Cindy Stowell

Improving Questions: The Sapling Learning Quality Control Process

Blog Post created by Cindy Stowell on Jun 30, 2016

Sapling Learning is committed to creating the highest quality content, but we also devote a considerable effort towards maintaining and improving the efficacy of existing questions. This post covers what happens to a question after it is "live" (available for use in assignments).

There are two general opportunities for question revision during a question's lifetime: revision prompted by instructor or student comments, and revision through periodic, statistical reviews. The types of flaws caught in each instance tend to be very different in nature.

Occasionally, a Tech TA or Sapling Learning Support will receive an email or call from an instructor or student alerting us to a potential error with a question. The question may have a wording issue, the tolerances on the question may be too tight, or, rarely, the correct answer may be incorrectly coded. Regardless, the issue with the question is often specific and the action is immediate: we may remove the question from the assignment, or replace the question with a corrected version.

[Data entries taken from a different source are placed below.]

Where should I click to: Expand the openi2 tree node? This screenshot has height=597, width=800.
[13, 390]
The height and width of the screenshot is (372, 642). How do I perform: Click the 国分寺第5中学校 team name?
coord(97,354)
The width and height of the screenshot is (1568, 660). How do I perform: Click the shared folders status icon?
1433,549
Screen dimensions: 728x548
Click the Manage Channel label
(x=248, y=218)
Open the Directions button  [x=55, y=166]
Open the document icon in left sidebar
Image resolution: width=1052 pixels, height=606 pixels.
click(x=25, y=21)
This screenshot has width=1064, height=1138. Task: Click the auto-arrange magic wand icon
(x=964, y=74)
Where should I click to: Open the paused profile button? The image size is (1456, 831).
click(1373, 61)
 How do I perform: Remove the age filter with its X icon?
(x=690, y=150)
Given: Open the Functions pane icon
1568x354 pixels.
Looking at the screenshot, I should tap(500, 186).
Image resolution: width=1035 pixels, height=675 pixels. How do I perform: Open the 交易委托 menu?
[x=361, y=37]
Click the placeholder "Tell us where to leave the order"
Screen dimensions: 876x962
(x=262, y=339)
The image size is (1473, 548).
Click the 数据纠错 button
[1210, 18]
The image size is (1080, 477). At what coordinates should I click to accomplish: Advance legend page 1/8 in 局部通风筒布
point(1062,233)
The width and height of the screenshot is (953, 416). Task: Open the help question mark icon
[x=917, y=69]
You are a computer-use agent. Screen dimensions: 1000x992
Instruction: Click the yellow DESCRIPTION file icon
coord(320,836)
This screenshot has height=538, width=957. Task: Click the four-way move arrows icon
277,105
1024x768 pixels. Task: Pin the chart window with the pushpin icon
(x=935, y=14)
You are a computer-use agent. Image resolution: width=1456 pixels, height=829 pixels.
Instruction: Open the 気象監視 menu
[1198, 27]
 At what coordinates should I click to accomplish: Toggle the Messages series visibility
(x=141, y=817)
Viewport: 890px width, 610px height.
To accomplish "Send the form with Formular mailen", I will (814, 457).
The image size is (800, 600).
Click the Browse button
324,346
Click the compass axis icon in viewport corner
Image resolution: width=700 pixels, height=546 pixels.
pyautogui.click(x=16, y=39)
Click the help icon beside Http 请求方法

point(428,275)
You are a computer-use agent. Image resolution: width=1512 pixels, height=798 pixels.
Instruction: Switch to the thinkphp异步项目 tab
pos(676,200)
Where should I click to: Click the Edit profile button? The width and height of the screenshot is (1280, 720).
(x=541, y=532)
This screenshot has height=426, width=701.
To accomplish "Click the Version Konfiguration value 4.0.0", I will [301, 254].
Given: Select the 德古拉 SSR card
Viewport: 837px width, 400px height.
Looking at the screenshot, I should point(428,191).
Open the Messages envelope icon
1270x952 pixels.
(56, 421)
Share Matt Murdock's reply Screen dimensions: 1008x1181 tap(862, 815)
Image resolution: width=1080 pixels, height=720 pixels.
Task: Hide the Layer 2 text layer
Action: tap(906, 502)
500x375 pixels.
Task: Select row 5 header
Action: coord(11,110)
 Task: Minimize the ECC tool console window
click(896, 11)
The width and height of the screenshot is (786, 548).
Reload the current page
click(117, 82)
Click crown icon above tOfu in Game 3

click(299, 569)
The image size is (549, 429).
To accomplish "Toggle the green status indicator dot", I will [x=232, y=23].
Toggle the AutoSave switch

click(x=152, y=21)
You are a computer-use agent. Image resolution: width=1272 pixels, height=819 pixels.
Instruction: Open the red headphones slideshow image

There can be other issues with a question that are more subtle, and that is why we perform periodic, statistical reviews. During these reviews, Sapling Learning Tech TA’s analyze the statistical data for the questions that we have written. The statistics for each question include information about student views, attempts, average scores, and information about thetriggered feedback. For each difficulty rating (easy, medium, and hard) within a discipline, we look for outliers—that is, questions for which students have taken significantly more or less attempts or have received more or less points than average for that difficulty rating. Those questions are flagged, and we examine the questions to see if we can find anything that might cause the unusual behavior. Sometimes the incorrect feedback could be improved, sometimes an issue only occurs for some values of a randomly generated variable, and sometimes question tolerances are too tight. In the instances where we cannot find a flaw in the question, we consider giving the question a new difficulty rating.

Quickly addressing potential question flaws, regardless of how the flaw is brought to our attention, is one way that we continuously improve our question bank.  However, there are always opportunities to make this process better. As an instructor, what do you consider the hallmarks of our best content?